- WHAT IS EXPECTED
Copy the items below word for word, from the line containing "Screen dimensions: 473x378" through the end of the items, both ends included, leaving out the pictures.

- RECORDS FOR PROCESSING
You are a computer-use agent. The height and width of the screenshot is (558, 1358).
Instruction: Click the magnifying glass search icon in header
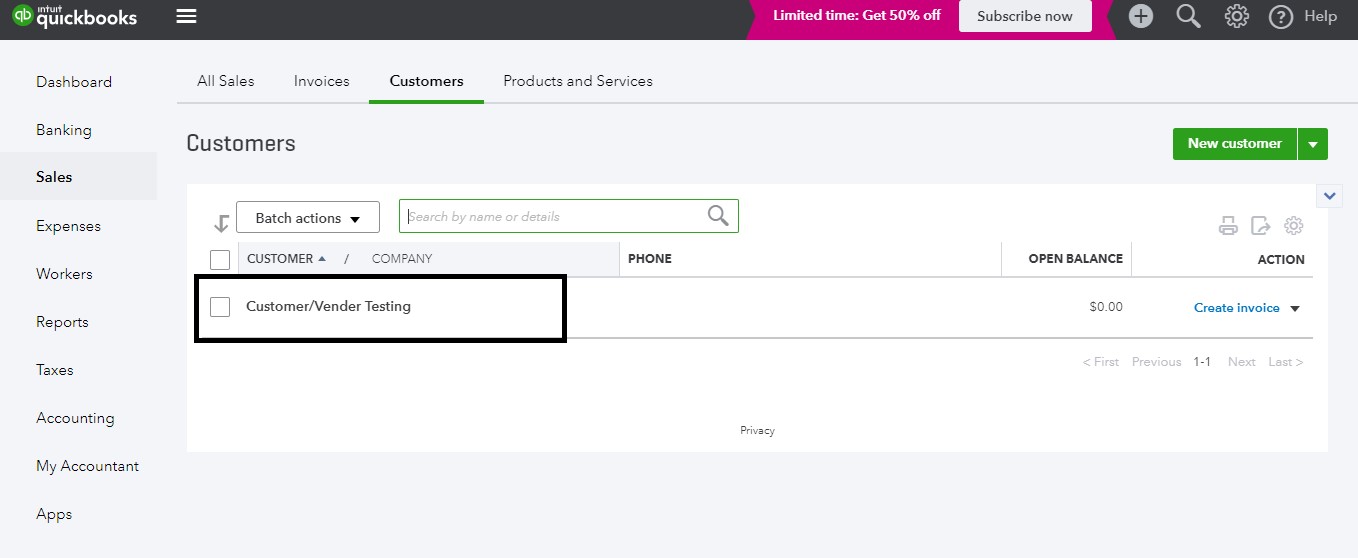(1188, 16)
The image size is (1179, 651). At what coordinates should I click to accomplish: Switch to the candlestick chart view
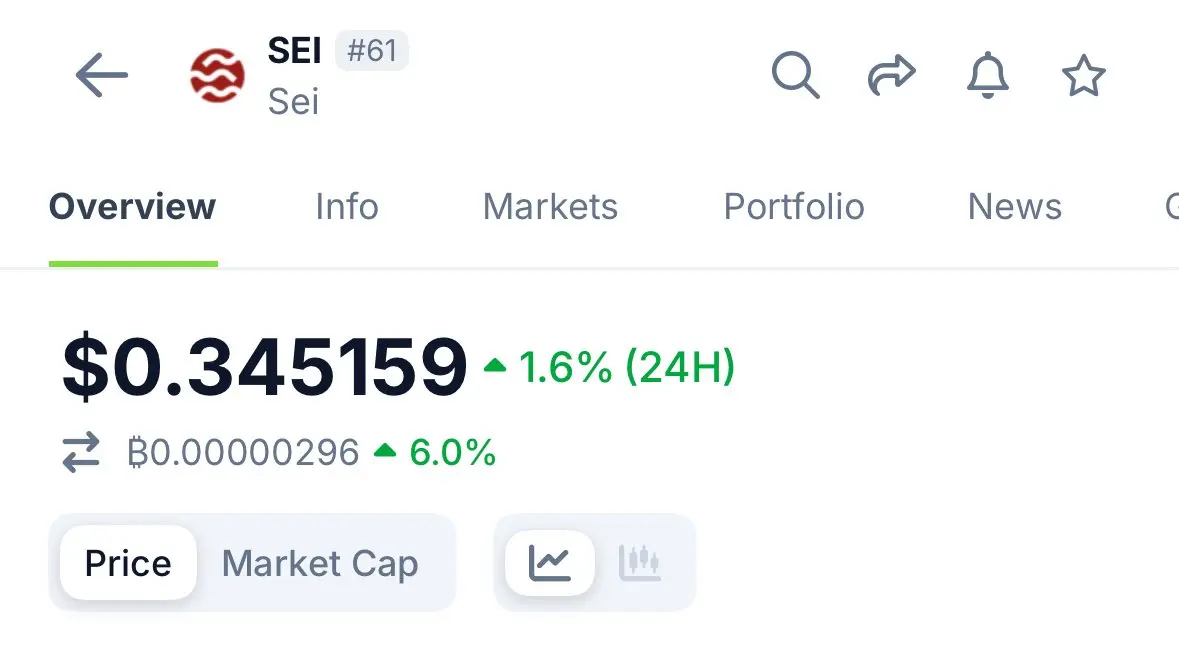coord(640,563)

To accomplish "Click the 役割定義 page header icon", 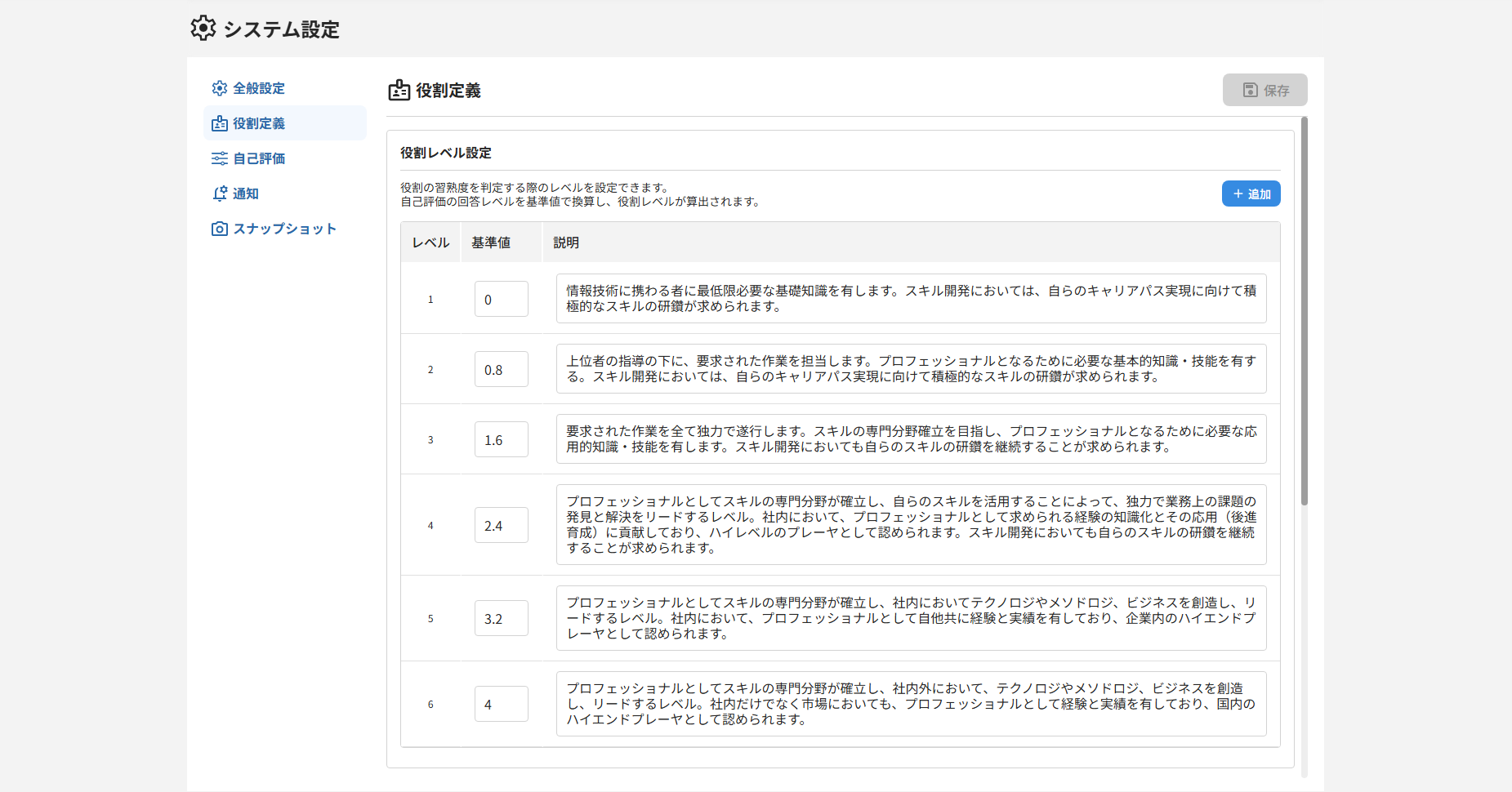I will [398, 91].
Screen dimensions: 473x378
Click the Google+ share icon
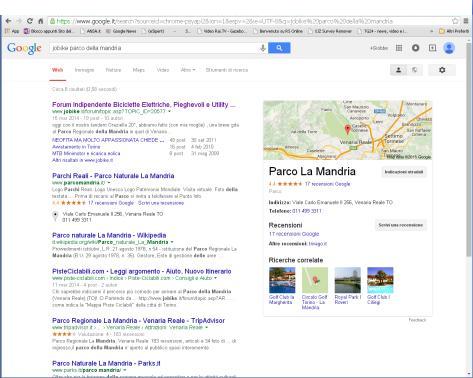point(432,48)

- THE COMPLETED TASK
Screen dimensions: 473x378
Click the Google+ share icon
point(432,48)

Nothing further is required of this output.